At last I read something upon which I can hang a decent point, or at least a good question -- the idea of "community".

Is it our purpose here to come up with (or at least to discuss ad mortem) a corpus of "meanings" which are shared by this community as a whole? Or perhaps, by a simple majority? Now there is a discussion from which we might actually produce something tangible, something other than interminable laps around the same philosophical track. A series of posts or even threads, each beginning with a particular thought or idea that was especially meaningful to a member of this community, followed by commentary by others about that point and whether it should be included in the community standard. Once all have spoken, the community moves on to another point, and so on. How useful the finished (ha!) product would be is something I cannot fathom, but at least it would bring some semblance of order to the repetitive chaos, and provide many an interesting insight into the ways that the participants approach and internalize the Great Work Under Discussion.

Quote:
Originally posted by SPaM:
You interpret the question as: “What do you mean by LotR, Professor Tolkien?” I interpret the question as: “What does LotR mean to me?”
Magnificent! I could have saved much bandwidth in the Canonicity Slapdown thread if I had had your mind, Saucy. This is the penultimate encapsulation of all I have been trying (in way too many words) to express. The Reader Camp seems to be fighting for the right to bring whatever personal influences to bear on the meaning of LOTR to them, and misinterpreting (probably unintentionally) the Authorial Camp to be dictatorially restricting their individuality and invalidating the nuances that their personal experience brings to their reading of the text. The Authorial Camp on the other hand, rightfully defending the right of the creator of a work not to have that work defaced, seems to be similarly misinterpreting the defenses of the Reader Camp to mean that the intent of the author can have *no* bearing on how a work is to be received. And so the war continues, like the Yooks and the Zooks of Dr. Seuss, fighting over the "right" way to eat bread -- butter-side-up or butter-side-down.

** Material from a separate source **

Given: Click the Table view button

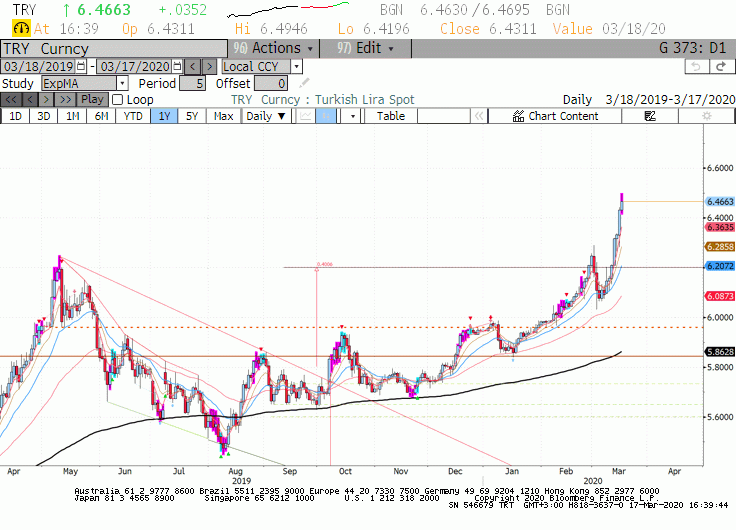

I find HI's CD-ROM analogy to be most fitting. Everyone has the right to apply, contort, distort, retort, or strawberry torte , any input your senses receive, and we cannot stop them from doing so, no matter how far afield from "authorial intent" such ideas may be. But it is commonly true that the maximum use of an object is employing it as it was designed (or intended) to be used.

That is not to say that someone cannot come up with something innovative that might be applicable, but such innovation usually comes from thorough knowledge of the workings and components (that is to say, the original design or intent)of that from which you wish to innovate. A person who wished to invent, say, a laser-pointer from the parts of a malfunctioning CD-ROM drive (were it not already convenient and inexpensive to buy the same thing already built and designed for that use) would be innovating. A person who attempts to shove a videotape into a CD-ROM drive might be attempting to innovate, but is operating from a fundamental ignorance of the workings of the drive. Such attempts at innovation are, like Morgoth's attempts to "innovate" elves into orcs, usually counterproductive, and can even be destructive. Even so, I assert that the best "innovations" upon "established" or "mainstream" ideas about the meaning of LOTR will come from those who have given some time and effort to understanding what Tolkien intended. (As well they should attempt to find and comprehend as many of the ideas and attempted innovations which have come before, so as to avoid unnecessary duplication. We don't need any more "Is Tom Bombadil a maia?" threads.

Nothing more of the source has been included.